Graffy, Jonathan Peter (2002)
M.D. thesis, University of Birmingham.
Two-thirds of UK mothers begin breastfeeding, but many soon stop. Although breastfeeding benefits health, infant feeding is influenced by social and attitudinal factors. Study one prospectively investigated the attitudes and experiences of 514 women. Past experience predicted which multiparae would stop by six weeks. Manual social class and considering bottle feeding did so for primiparae. Perceived insufficient milk was the commonest reason for stopping. Study two, a randomised trial of support from breastfeeding counsellors, recruited 720 women. At four months, 46.1% (143/310) intervention and 42.3% (131/310) control women breastfed (Chi\(^2\)=0.942, P=0.33); 73.9% (229/310) vs 79.4% (246/310) gave bottle feeds (Chi\(^2\)=2.60, P=0.11).
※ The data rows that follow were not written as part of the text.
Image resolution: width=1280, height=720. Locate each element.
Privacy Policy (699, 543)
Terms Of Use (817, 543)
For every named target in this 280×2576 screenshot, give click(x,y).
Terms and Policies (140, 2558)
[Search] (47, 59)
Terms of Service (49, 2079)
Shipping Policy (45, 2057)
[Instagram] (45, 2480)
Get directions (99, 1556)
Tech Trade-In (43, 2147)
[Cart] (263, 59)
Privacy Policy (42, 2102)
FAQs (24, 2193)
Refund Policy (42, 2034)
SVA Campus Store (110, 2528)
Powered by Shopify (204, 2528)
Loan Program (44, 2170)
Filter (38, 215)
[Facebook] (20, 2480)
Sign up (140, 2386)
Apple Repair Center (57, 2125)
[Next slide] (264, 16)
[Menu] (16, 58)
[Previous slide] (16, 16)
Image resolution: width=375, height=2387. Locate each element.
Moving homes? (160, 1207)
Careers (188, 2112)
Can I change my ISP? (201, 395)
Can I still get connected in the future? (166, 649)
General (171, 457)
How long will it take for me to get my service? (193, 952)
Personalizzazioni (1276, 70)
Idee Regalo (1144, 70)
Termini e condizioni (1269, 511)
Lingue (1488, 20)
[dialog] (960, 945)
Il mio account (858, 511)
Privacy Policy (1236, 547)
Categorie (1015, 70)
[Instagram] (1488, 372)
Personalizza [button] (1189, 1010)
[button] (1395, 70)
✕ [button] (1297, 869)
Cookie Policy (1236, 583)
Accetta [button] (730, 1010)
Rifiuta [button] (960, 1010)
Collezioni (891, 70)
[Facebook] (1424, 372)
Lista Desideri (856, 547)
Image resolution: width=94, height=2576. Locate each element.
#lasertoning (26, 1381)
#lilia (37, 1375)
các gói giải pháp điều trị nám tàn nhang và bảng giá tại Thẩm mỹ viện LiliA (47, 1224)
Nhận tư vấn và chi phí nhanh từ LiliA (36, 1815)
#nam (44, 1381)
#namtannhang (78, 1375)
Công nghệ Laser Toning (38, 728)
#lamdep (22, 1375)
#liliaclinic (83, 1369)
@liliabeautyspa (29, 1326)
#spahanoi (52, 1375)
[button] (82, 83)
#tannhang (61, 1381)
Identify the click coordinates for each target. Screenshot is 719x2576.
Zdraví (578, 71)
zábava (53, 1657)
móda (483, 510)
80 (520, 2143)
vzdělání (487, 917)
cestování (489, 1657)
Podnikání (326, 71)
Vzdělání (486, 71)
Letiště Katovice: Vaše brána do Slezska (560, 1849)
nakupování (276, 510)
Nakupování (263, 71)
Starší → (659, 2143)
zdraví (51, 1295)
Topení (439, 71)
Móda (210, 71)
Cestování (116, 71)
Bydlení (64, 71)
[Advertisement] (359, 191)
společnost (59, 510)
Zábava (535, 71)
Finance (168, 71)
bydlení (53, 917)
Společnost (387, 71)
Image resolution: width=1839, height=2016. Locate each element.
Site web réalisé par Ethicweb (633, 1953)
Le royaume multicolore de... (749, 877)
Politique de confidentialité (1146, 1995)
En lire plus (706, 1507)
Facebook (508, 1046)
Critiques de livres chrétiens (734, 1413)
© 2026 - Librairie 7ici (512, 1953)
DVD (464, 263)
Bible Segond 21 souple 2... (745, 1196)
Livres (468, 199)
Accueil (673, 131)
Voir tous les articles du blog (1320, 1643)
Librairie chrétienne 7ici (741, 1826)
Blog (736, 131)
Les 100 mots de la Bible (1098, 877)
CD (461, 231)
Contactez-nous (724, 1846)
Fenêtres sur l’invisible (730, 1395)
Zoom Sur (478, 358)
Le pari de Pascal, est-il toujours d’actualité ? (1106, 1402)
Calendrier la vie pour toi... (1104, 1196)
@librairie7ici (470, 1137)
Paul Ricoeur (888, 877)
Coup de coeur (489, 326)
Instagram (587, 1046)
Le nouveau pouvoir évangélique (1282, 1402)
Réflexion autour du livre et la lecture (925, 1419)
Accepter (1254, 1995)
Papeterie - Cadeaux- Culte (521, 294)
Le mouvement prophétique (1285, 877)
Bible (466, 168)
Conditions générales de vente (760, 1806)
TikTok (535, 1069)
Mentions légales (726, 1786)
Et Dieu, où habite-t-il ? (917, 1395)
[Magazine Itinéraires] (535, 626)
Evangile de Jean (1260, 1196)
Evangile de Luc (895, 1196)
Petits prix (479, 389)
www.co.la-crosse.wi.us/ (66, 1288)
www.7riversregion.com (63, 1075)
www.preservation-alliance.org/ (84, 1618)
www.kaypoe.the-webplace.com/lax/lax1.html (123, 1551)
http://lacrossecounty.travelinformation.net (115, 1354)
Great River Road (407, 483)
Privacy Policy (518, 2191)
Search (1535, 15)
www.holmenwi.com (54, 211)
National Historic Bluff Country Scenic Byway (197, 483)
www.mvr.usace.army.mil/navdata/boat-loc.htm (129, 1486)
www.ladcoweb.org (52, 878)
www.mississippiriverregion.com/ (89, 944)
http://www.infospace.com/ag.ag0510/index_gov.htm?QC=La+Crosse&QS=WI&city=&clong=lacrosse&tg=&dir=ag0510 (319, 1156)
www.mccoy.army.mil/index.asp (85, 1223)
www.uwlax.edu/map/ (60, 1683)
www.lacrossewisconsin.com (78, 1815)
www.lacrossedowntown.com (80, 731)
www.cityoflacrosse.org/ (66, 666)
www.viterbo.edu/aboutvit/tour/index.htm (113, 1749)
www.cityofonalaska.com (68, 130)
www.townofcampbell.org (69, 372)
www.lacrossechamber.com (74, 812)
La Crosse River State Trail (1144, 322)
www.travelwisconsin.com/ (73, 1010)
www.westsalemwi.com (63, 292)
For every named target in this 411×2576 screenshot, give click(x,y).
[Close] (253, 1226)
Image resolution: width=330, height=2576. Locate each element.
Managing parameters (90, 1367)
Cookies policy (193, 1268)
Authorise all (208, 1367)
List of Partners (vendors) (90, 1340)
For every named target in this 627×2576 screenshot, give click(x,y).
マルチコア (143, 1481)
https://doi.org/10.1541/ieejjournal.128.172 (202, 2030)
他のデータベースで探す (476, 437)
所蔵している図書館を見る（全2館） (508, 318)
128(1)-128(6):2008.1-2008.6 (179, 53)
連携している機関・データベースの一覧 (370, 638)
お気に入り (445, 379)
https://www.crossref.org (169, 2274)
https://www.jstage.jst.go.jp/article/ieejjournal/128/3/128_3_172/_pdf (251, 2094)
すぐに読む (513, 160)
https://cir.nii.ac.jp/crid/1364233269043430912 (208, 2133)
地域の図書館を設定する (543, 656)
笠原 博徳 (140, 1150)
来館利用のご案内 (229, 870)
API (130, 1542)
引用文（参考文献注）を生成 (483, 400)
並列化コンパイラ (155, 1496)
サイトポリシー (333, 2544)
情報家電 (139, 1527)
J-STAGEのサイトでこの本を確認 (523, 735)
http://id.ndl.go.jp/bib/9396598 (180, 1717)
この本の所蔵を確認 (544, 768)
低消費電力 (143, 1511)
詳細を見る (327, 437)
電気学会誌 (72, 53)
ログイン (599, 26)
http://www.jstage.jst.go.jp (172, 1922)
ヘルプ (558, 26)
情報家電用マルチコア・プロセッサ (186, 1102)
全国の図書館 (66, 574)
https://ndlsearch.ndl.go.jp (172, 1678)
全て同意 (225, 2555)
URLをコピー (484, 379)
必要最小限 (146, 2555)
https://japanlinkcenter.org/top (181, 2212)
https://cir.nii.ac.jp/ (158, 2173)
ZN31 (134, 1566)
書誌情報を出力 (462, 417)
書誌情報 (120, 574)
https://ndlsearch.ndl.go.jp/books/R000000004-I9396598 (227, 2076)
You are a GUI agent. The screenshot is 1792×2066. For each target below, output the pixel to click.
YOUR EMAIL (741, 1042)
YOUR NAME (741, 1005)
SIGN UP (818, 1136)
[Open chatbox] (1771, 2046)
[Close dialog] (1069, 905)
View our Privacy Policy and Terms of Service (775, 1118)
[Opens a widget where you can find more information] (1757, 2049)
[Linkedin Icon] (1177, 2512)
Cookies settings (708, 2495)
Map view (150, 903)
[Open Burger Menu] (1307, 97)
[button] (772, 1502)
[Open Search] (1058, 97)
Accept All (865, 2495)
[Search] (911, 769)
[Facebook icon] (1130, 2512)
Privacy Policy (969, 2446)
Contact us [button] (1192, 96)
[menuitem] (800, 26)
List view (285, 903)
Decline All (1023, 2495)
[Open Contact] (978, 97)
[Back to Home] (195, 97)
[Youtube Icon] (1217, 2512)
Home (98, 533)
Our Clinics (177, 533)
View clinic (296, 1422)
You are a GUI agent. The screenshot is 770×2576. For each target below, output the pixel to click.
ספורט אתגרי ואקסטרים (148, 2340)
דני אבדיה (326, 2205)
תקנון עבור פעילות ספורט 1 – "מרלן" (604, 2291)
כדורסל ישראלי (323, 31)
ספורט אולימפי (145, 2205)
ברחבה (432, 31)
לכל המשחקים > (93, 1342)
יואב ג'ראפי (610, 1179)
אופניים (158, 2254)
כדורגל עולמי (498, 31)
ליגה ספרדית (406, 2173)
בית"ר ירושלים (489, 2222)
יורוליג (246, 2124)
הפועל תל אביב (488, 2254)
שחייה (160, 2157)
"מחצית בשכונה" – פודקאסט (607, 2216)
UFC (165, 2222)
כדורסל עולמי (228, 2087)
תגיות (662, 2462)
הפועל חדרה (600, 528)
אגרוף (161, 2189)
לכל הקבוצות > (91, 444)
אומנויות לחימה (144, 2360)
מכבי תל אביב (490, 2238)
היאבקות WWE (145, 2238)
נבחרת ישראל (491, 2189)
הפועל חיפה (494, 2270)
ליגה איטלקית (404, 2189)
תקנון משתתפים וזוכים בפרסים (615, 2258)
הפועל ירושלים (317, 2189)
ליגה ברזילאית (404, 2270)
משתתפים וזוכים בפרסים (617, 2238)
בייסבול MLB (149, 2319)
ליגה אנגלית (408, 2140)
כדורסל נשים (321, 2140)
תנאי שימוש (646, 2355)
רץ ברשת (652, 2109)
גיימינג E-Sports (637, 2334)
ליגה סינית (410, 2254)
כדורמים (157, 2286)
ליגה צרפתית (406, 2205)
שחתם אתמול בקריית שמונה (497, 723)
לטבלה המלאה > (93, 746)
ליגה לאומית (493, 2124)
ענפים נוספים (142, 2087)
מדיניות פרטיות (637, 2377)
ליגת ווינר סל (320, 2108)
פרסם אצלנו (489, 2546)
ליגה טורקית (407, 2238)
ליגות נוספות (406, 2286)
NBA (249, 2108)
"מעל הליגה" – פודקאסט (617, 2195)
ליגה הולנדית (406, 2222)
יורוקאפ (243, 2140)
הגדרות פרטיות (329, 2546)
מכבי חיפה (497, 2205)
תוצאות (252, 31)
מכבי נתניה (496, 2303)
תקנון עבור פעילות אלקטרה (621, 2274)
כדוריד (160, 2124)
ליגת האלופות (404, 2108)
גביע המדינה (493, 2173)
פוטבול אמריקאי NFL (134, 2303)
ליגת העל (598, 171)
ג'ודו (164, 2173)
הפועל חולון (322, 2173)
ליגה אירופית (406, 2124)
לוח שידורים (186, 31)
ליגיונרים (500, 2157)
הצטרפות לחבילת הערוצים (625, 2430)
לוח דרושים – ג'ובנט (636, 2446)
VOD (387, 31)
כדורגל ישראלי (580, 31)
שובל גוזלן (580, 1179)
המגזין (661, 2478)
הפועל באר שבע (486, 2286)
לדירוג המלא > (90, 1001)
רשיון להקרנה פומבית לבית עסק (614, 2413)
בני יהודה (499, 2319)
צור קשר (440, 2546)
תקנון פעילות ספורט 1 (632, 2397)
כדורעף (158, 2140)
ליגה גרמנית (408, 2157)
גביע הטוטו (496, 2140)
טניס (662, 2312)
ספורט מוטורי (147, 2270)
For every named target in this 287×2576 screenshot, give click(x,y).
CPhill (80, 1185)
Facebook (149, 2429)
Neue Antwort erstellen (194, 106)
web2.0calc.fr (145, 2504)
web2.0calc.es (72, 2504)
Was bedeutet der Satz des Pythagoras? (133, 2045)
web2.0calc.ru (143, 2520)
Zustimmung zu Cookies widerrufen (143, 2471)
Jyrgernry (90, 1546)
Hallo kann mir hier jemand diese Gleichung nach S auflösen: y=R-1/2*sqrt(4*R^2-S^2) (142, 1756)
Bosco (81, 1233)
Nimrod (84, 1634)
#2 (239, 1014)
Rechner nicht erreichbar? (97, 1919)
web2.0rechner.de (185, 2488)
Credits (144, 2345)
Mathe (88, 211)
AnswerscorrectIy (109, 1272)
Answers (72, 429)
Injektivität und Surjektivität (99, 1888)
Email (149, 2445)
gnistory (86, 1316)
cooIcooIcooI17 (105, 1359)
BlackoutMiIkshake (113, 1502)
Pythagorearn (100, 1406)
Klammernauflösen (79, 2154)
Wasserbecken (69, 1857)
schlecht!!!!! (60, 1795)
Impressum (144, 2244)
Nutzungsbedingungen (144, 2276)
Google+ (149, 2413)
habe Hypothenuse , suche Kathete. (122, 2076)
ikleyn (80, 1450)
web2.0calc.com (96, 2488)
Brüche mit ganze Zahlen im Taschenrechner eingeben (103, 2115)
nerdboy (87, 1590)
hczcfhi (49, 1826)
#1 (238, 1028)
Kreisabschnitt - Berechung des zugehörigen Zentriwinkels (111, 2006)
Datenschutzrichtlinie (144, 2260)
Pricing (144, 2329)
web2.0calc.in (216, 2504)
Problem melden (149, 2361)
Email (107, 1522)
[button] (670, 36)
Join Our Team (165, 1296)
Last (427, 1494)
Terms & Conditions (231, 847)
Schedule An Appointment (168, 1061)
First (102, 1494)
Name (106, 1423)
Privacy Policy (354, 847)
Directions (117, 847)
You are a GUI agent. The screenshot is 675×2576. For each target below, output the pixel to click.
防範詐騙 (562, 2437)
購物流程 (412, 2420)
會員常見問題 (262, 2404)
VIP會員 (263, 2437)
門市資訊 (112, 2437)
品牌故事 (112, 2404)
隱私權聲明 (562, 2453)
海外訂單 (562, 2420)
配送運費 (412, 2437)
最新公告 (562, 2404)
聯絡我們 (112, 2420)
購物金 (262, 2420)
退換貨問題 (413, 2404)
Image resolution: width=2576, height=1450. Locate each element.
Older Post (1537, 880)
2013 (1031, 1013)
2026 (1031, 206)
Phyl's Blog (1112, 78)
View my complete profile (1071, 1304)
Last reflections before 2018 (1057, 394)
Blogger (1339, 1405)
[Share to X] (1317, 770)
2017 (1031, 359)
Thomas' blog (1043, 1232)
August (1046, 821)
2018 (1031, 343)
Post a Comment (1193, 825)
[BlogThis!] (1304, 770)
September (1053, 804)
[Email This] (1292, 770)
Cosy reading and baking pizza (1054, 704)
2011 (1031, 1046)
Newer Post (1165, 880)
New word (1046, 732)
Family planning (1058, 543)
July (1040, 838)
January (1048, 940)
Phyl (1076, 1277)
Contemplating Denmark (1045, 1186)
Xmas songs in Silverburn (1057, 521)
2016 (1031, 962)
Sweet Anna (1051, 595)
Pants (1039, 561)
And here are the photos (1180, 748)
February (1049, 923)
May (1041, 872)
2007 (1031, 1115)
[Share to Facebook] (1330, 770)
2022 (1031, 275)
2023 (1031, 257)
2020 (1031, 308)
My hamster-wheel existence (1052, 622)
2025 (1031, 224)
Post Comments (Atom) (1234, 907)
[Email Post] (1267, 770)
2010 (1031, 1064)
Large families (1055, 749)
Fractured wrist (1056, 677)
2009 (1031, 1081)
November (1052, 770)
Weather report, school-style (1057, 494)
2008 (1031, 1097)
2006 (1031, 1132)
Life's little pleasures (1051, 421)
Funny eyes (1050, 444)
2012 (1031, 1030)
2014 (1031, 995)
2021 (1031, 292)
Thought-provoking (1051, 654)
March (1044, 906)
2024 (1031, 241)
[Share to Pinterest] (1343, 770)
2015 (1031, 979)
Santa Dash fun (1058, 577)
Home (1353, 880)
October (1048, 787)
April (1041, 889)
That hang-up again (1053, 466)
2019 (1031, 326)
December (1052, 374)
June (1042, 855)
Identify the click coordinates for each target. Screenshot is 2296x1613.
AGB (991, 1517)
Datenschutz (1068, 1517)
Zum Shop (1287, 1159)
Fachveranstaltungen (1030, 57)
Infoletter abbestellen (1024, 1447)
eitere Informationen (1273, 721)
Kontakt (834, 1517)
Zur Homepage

Survival analysis confirmed that differences between intervention and control women's partial and full breastfeeding duration were not significant (P=0.45 and 0.15 respectively.) Significantly fewer intervention women felt they had insufficient milk. Qualitative analysis of women’s comments revealed they wanted better information, practical help with positioning, effective advice, encouragement and their feelings acknowledged. Women valued counselling, but their feeding behaviour changed little, which may reflect the strength of social influences and that not all mothers contacted the counsellors postnatally. Practical support in the early postnatal period is important. Counselling may increase women's confidence in breastfeeding and producing enough milk.